How President Obama governs on civil rights
theGRIO REPORT - Over the last few months, Obama’s administration, with little fanfare, has enacted a series of unabashedly liberal policies that the Rev. Al Sharpton and other civil rights leaders have long urged.
Obama met Holder when he was first elected to the Senate in 2004, and the future attorney general and Obama became close friends, as did their wives. (Sharon Malone, Holder’s wife, recently flew to Hawaii to attend one of the celebrations for Michelle Obama’s 50th birthday.)
Holder was in some ways a perfect fit for Obama’s circle. While the president has a diverse group of friends that includes childhood buddies from Hawaii and people he met through Chicago politics, like strategist David Axelrod, many of those personally closest to him are like Obama: African-Americans with prestigious jobs. White House aides say the president’s best friend is Marty Nesbitt, a hoops-loving Chicago black business executive who until recently ran an airport parking company worth millions. Obama spends each August in Martha’s Vineyard hanging out with friends like Holder, adviser Valerie Jarrett, lobbyist and 2012 Obama campaign adviser Broderick Johnson, and Massachusetts Gov. Deval Patrick.
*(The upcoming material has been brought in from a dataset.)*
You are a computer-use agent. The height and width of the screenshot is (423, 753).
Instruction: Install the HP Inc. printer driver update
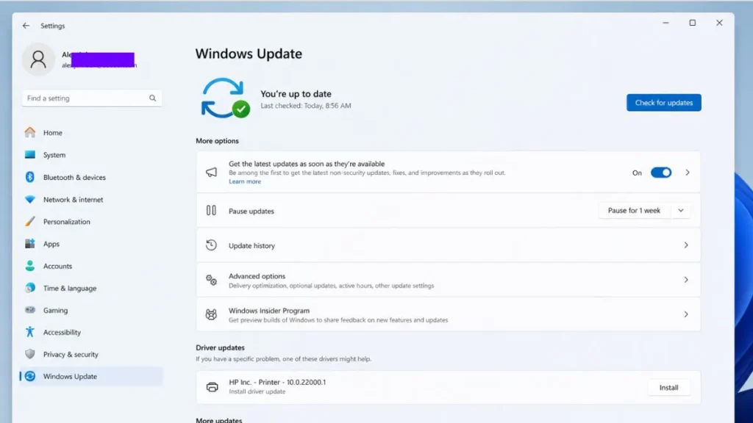668,387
“We see things in the same way, we’ve experienced many of the same things as black men in the United States,” Holder said in a recent interview in his office.
But for much of the first term, being personally close with the president didn’t seem like it would be enough for Holder. He was a lightening rod, criticized by both Democrats and Republicans. Inside the administration, top White House aides, other than Jarrett, with whom he is close, considered Holder gaffe prone. And a number of controversial administration policies, from the “Fast and Furious” gun trafficking program to the administration’s unsuccessful attempt to close the military prison at Guantanamo Bay, were officially in his purview. There was regular buzz around Washington as to when, not if, Holder would step down.
But Holder, with Obama’s support, has never left, even after House Republicans censured him two years ago. Instead, he has been tasked with implementing a series of measures whose impact disproportionately affects blacks.
In August, Holder announced new guidance to federal prosecutors that indictments should omit the amount of drugs possessed by non-violent offenders, a way to avoid triggering mandatory-minimum sentences. Obama, who in 2010 had signed a bill reducing the disparity in sentences between crack and powder cocaine users, in December commuted, with the advice of the Justice Department, the sentences of a group of people who were being detained under lengthy, mandatory-minimum sentences for crack convictions.
Obama has “put into motion a set of criminal justice reforms that will have their greatest effect on communities of color and most notably the African-American community,” said Wade Henderson, president and chief executive of The Leadership Conference on Civil and Human Rights. “I consider that a major, major step forward.”
The sentencing reform push is part of a series of measures from the Obama administration in his second term that, while not promoted as such, illustrate the shrinking gap between the agenda of civil rights leaders and that of the president. Indeed, on some issues it has become non-existent.
The administration is strongly defending race-based affirmative action programs in cases before the Supreme Court, even as a growing number of liberals and Democrats say college admission programs should either stop any kind of preferences or use class, not race.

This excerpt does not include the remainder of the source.